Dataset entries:

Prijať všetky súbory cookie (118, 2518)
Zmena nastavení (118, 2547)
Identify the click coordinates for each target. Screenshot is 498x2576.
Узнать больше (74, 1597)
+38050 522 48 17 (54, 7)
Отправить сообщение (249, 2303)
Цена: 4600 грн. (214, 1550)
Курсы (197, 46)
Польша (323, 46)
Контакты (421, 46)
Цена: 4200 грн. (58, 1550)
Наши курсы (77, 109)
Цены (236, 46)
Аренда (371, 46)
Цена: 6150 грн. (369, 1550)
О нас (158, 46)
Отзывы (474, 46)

- **Assignment**
Among the lines above, which ones include the word "Цена"? Copy them.

- **Solution for this problem**
Цена: 4600 грн. (214, 1550)
Цена: 4200 грн. (58, 1550)
Цена: 6150 грн. (369, 1550)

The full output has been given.